> **Requirement**:
Line by line, output the material without altering anything.

START The data

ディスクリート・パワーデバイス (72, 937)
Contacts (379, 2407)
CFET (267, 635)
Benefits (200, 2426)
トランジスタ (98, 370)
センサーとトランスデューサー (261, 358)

END The data

> **Task solution**:
ディスクリート・パワーデバイス (72, 937)
Contacts (379, 2407)
CFET (267, 635)
Benefits (200, 2426)
トランジスタ (98, 370)
センサーとトランスデューサー (261, 358)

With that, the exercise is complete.